Tras el duro revés que sufrió en las últimas horas debido al fallo de la Segunda Sala Constitucional de la Corte Superior de Justicia de Lima que declaró improcedente su recurso de amparo para evitar que Ositran supervise las operaciones en el puerto de Chancay; la empresa Cosco Shipping Ports Chancay Perú, anunció la presentación de un Recurso de Agravio Constitucional contra la sentencia.
En declaraciones a RPP, el abogado de la empresa, Ramiro Portocarrero, cuestionó el fallo judicial, al precisar que en la práctica se están modificando las reglas bajo las cuales se invirtió US$ 1,300 millones para la construcción del puerto de Chancay.
El fallo del Poder Judicial revoca una sentencia de primera instancia que había dado la razón a la empresa. La sala concluyó que la referida firma “no acreditó la existencia de una amenaza cierta e inminente contra sus derechos fundamentales, condición necesaria para que proceda una acción de amparo”.

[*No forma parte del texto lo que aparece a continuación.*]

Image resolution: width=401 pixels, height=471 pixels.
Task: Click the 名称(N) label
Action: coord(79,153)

Al respecto, el letrado indicó que Recurso de Agravio Constitucional busca defender la estabilidad del marco jurídico bajo el cual se desarrolló la inversión. «No puede existir una ley especial que establezca determinadas reglas, que un inversionista comprometa más de US$ 1.300 millones bajo ese marco y que, antes de iniciar operaciones, esas reglas cambien», indicó.
De acuerdo a ello, refirió que el principal problema es que la sentencia no analiza la interpretación de la Ley del Sistema Nacional de Puertos, norma bajo la cual se estructuró la inversión en Chancay. “Esa legislación permite desarrollar puertos privados de uso público sin contrato de concesión con el Estado y establece que la intervención de Ositrán solo corresponde cuando existan condiciones monopólicas o problemas de competencia”, dijo.